Scan the entries below for the word "computer", then copy each line that holds it.

━━━ THE DATA ━━━

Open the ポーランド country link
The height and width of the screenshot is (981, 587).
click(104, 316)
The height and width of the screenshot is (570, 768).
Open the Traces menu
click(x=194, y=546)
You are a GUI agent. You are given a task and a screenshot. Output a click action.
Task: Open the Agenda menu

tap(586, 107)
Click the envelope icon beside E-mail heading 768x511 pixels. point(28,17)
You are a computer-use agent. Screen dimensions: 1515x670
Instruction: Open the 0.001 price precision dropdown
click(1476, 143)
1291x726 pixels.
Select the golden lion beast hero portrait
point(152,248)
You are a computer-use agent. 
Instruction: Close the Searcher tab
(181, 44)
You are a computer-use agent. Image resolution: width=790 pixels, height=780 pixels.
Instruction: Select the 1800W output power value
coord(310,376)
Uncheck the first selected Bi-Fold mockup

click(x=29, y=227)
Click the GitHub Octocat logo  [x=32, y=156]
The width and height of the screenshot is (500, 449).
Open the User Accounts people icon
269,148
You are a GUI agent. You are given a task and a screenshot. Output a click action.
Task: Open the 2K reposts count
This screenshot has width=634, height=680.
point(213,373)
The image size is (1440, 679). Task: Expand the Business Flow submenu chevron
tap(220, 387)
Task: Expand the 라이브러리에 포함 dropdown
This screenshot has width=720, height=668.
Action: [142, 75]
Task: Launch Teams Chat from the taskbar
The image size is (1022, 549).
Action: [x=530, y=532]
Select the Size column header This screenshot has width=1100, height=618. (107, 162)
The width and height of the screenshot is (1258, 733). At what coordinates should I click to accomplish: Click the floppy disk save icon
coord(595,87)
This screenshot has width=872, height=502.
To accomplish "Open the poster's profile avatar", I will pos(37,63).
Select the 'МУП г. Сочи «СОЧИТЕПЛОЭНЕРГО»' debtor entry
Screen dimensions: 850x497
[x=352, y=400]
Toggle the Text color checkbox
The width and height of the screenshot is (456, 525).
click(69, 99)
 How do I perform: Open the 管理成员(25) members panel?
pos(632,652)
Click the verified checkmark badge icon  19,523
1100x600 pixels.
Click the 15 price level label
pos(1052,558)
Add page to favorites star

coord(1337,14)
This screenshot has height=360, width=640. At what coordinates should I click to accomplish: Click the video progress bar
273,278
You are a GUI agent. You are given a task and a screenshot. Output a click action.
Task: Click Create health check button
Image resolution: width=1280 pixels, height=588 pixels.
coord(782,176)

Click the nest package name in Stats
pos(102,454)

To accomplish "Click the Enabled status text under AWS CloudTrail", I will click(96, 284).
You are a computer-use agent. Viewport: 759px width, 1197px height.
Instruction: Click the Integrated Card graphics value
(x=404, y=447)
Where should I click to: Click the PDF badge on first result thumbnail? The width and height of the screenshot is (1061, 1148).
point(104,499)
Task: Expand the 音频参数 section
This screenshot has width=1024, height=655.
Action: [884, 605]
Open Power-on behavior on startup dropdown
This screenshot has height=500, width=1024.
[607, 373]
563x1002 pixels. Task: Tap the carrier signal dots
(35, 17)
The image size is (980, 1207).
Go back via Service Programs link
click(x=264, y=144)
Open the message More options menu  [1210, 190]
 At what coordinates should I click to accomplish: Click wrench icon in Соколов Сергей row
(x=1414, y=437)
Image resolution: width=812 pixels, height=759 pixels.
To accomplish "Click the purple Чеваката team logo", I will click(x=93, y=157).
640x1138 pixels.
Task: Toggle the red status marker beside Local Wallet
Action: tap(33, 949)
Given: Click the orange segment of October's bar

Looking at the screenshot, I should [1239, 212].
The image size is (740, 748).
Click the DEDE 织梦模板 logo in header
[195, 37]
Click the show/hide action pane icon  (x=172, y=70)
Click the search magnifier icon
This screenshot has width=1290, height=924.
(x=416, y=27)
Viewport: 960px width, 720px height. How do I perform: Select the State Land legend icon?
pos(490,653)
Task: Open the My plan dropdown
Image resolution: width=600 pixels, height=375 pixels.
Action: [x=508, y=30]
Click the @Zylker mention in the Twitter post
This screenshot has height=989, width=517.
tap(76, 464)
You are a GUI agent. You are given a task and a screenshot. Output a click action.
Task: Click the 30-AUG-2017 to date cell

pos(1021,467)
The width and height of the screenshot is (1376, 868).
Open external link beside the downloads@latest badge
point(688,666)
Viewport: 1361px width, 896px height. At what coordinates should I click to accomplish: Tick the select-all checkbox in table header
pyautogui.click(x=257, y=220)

━━━

§ **OUTPUT OF THE EXERCISE**:
You are a computer-use agent. Screen dimensions: 1515x670
You are a computer-use agent. 
You are a computer-use agent. Image resolution: width=790 pixels, height=780 pixels.
You are a computer-use agent. Viewport: 759px width, 1197px height.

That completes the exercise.